To insert the PRECICE nail, Romness made two small incisions on the right leg, one to insert the rod and another to cut the bone. The femur was cut and the nail was inserted into the bone’s marrow cavity. The rod was then attached to the upper and lower ends of the femur with transfixion blots through the bone and rod. A test run of the distraction or surgical bone lengthening was done with the ERC in the operating room to confirm proper movement of the two bone pieces. Because of the strength of the rod, no external support such as a cast or brace was needed.
After years spent compensating for his uneven gait, Jakeem developed a tight ankle and could not stand flat on his foot. Romness did a heel cord lengthening along with this procedure to bring the foot up and help resolve that issue.
“The surgery for the PRECICE nail is a little painful, but the patient typically leaves the hospital the next day and they are mobile within a few days,” says Romness. “The advantage of this technique is that everything is implanted; there are no bandages or anything external because there is an internal rod supporting the leg. There are no pins through the skin, which can get infected and cause discomfort.”
After a week of rest and healing, Jakeem began utilizing the ERC to initiate gradual bone separation. Three times per day, Jakeem placed the magnetic device on top of his leg.
“I showed him how to use the control the first time, but after that, he did it on his own,” says Kirby. “That was a relief and it made him feel good too.”
Each “magnet” session extends the nail 1/3mm for a total of 1mm per day of separation. “You have to extend the bone slowly so that muscle and tissues can keep up,” says Romness. “If you go too fast, these tissues get tight and can lead to injury. If you go too slow, the bone heals before you can pull it apart.”
Outcome: Successful leg lengthening
Now approximately two months out from the PRECICE Nail procedure, Jakeem visits UVA every two weeks for evaluation and imaging that allows Romness to monitor the progress of the lengthening and the quality of the bone growth. Jakeem also has physical therapy near his home three days per week to strengthen his leg.
“This is likely Jakeem’s last major procedure,” says Romness. “His legs will be almost equal in length once this one is done. Rod removal is not required, but he may consider that after one to two years, when the bone is well healed.”

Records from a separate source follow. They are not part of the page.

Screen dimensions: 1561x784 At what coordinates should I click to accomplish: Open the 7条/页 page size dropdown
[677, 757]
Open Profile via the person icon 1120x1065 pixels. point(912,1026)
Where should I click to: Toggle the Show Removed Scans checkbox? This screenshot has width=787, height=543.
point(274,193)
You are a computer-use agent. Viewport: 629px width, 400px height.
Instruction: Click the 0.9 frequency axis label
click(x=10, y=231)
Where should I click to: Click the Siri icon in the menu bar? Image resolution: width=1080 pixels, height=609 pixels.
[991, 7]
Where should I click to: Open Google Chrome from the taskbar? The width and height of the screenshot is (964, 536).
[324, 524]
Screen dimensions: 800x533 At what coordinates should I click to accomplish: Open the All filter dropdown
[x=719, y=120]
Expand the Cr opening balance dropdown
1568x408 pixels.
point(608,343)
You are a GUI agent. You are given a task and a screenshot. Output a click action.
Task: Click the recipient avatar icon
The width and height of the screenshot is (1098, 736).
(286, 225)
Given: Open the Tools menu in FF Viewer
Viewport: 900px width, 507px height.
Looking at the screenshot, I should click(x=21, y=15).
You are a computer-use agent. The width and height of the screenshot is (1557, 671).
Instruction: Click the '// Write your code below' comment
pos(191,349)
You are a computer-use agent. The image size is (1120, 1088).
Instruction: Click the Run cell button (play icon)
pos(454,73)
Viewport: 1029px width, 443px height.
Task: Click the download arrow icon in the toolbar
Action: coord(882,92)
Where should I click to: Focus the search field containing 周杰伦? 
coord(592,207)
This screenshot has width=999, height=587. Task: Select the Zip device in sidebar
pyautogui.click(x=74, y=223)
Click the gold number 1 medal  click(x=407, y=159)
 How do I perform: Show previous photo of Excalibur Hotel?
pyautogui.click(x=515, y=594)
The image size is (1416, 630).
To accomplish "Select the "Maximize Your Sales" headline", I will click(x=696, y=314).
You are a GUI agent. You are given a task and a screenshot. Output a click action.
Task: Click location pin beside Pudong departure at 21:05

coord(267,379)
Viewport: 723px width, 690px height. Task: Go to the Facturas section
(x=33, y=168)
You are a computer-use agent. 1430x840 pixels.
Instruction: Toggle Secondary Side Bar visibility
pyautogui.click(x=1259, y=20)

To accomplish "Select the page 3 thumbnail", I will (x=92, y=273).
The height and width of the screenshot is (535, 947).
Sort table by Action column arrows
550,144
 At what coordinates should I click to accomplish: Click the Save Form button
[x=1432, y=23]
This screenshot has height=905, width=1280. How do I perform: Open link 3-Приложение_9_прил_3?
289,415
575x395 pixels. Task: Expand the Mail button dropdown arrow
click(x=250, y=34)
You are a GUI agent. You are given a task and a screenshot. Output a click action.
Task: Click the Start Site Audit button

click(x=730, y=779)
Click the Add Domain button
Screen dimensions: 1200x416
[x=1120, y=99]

Compared to the external fixator, this lengthening device has been much easier for Jakeem to manage, and it’s had a significant impact on both his physical and emotional well-being, says Kirby. “Before this procedure, he didn’t want to go out of the house with me because everyone would look at him. Now he’s happy as can be. He’s up and running around and he can wear regular clothes,” she says. “Hopefully this is his last procedure — we’ll just take it one day at a time.”